Rubiales, without crankiness, apparently had gone startled and sleepless and said, “I found out five minutes before,” a reference to how much time he had between learning anything about Lopetegui negotiating with Real Madrid, and Real Madrid making the arrogant, stupidly timed announcement that it had hired Lopetegui.

If Rubiales had said, “A Spain man is going to coach Spain,” that would have been something, but also less poetic, with fewer syllables.

Michigan won that national title, of course, scoring 80 points or more each game as it beat Xavier, South Alabama, North Carolina, Virginia, Illinois and Seton Hall. Glen Rice scored 43,000 points in the six games, if memory serves. Similarly, while so very dissimilarly, Spain becomes even more alluring than usual here. It becomes a sort of experiment. It stands as a test case for some of the big questions that transcend one sport and inform all:

How much do managers matter, anyway? Do they matter at certain times more than others, and with some people more than others?
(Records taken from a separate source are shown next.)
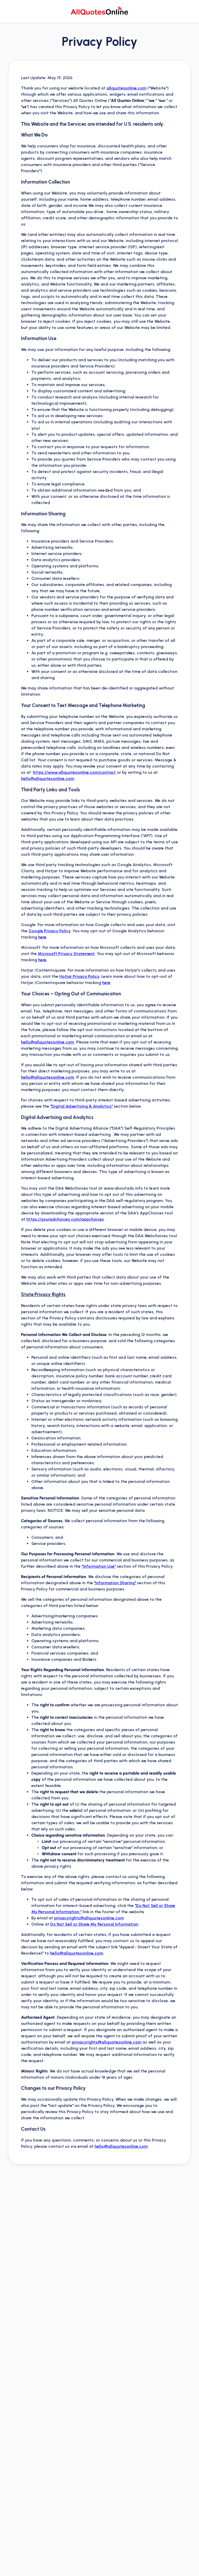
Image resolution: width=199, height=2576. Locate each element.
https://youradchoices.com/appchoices (65, 1219)
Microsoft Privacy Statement (66, 953)
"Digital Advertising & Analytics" (81, 1106)
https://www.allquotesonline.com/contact (74, 772)
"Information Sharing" (115, 1582)
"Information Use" (99, 1566)
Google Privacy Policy (49, 930)
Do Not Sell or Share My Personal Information (94, 1924)
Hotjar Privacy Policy (79, 976)
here (42, 937)
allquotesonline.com (126, 88)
Might it help, having a fresh voice? Might such a loud and unexpected fate, which tends to garner the description of “crisis,” galvanize a team in some sort of mysterious way? Might some kind of unusual, helpful concentration kick in? For what length of while could a team such as Spain, rich in veterans of multiple World Cups such as Andres Iniesta, Sergio Ramos and Pique, function even without a manager?

Of course, managing a national team is a near-eccentric endeavor in which the manager sees the players for swatches of time only now and then. There’s less chance of tiring of him. Having taken the towering Spain job July 21, 2016, Lopetegui had managed the team for 20 matches: 10 World Cup qualifiers and 10 friendlies. He had lost precisely zero of those matches, with six draws. In the World Cup qualifiers, he had won nine and drawn one (with Italy). He had mastered the likes of Albania, Liechtenstein, Israel, Macedonia and Italy, which his team had beaten, 3-0, in the other qualifying fracas.

Frieder, operating in an entirely different system, had gone 24-7 that season. Fisher started off 6-0 and kept the job for eight more seasons. If Hierro starts off 6-0, Spain will have reached the final in Moscow on July 15. It will have rebounded from its 2014 World Cup sag to regain its 2010 World Cup bossiness. It will have overcome its strange moment of June 13, which also happened to be the four-year anniversary of its 5-1 drubbing by the Netherlands in Salvador, Brazil, which opened Spain’s 2014 World Cup with such non-promise.

Spain will be ecstatic, even if it might choose to scrub June 13 from its calendars.